─── De gegevens ───
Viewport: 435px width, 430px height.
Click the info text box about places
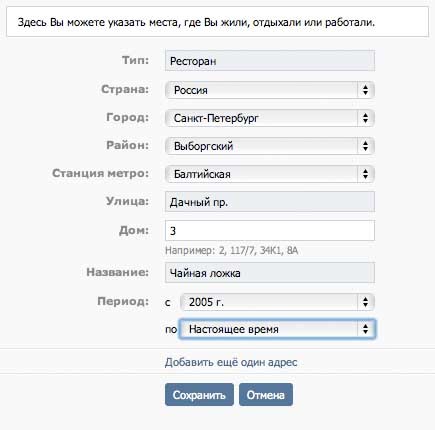pos(217,22)
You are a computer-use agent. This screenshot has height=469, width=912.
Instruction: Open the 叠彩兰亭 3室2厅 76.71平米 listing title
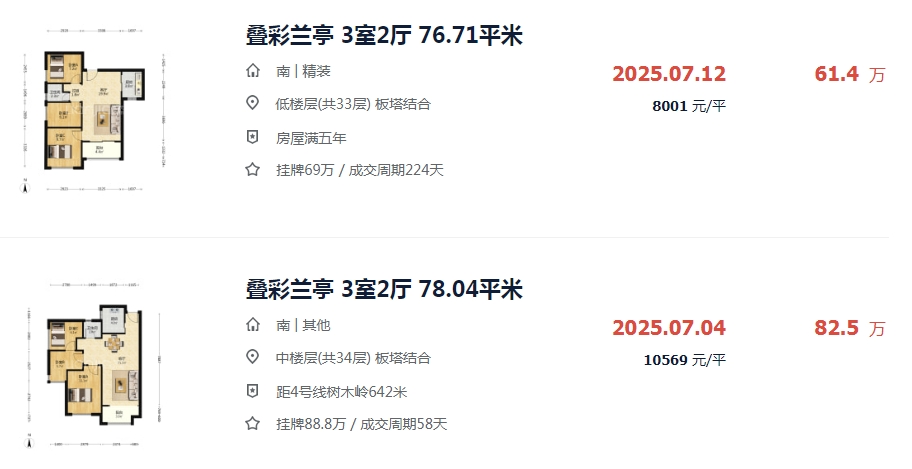(385, 36)
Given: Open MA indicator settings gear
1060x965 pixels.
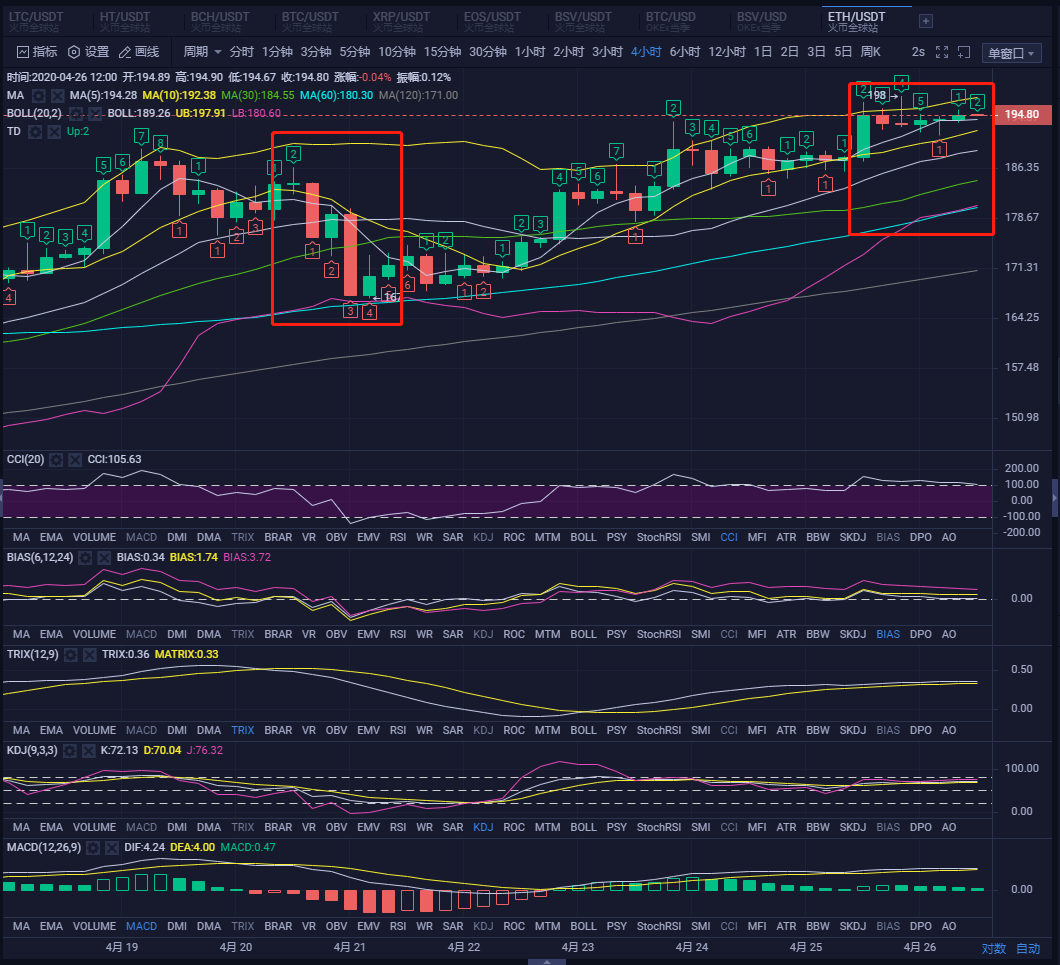Looking at the screenshot, I should (37, 94).
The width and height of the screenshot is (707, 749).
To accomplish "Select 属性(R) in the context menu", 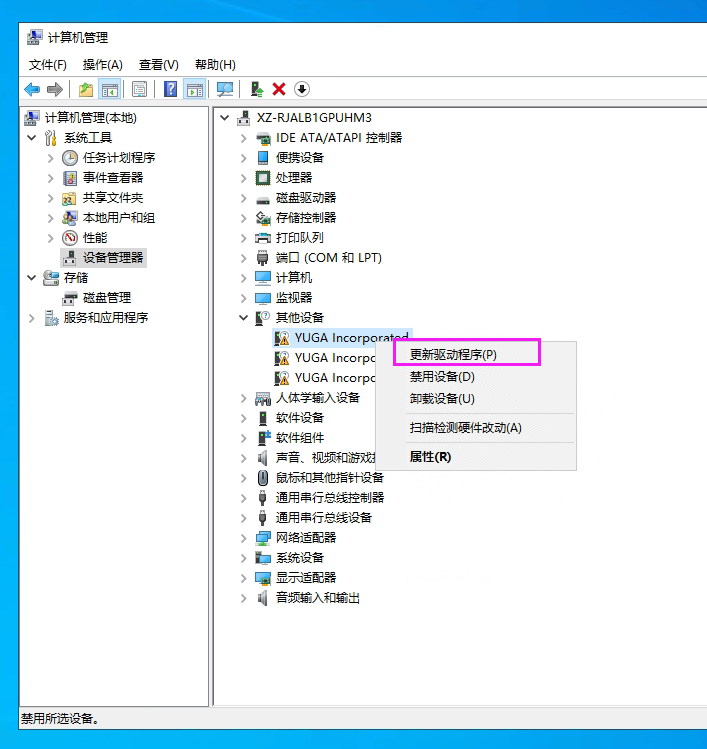I will pyautogui.click(x=430, y=457).
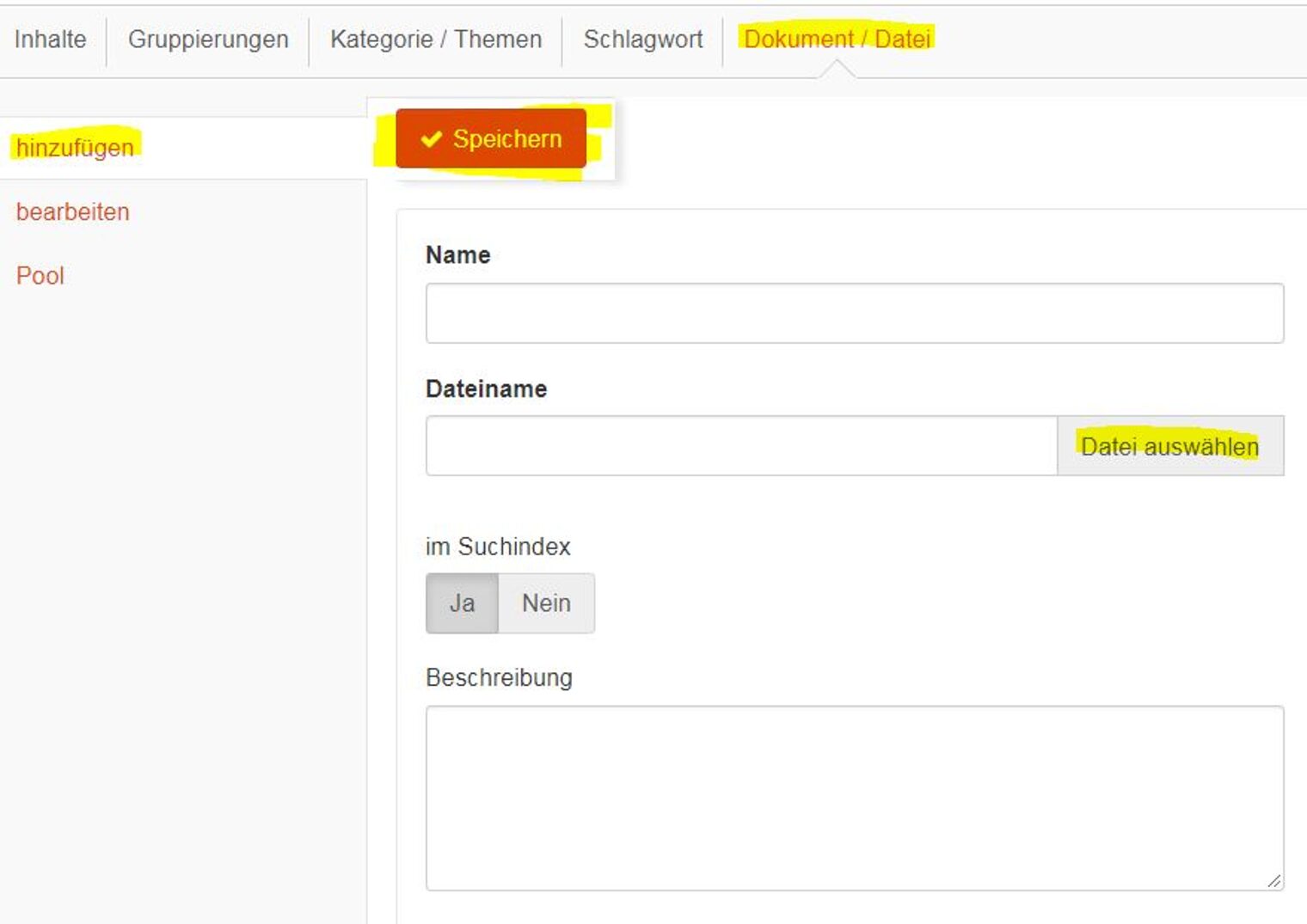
───
**Uw opdracht**
Neem de regels woordelijk over: begin bij de eerste regel van de gegevens en stop na de regel die "Looking at the screenshot, I should (37, 94)." bevat. Laat de afbeeldingen in uw antwoord weg.

**Uw antwoord**
Viewport: 435px width, 430px height.
Click the info text box about places
pos(217,22)
You are a computer-use agent. This screenshot has height=469, width=912.
Instruction: Open the 叠彩兰亭 3室2厅 76.71平米 listing title
(385, 36)
Given: Open MA indicator settings gear
1060x965 pixels.
Looking at the screenshot, I should (37, 94).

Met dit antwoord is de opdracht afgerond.